BEGIN RECORDS FOR THIS EXERCISE
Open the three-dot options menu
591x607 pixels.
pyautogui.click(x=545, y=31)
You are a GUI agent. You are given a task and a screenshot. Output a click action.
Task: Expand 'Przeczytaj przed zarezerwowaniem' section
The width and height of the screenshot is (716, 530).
END RECORDS FOR THIS EXERCISE
STATED TASK: Render every line of the listing above as a JSON list of strings, one string per line, with any blank lines left out.

RESULT FOR THIS TASK:
[
  "Open the three-dot options menu",
  "591x607 pixels.",
  "pyautogui.click(x=545, y=31)",
  "You are a GUI agent. You are given a task and a screenshot. Output a click action.",
  "Task: Expand 'Przeczytaj przed zarezerwowaniem' section",
  "The width and height of the screenshot is (716, 530)."
]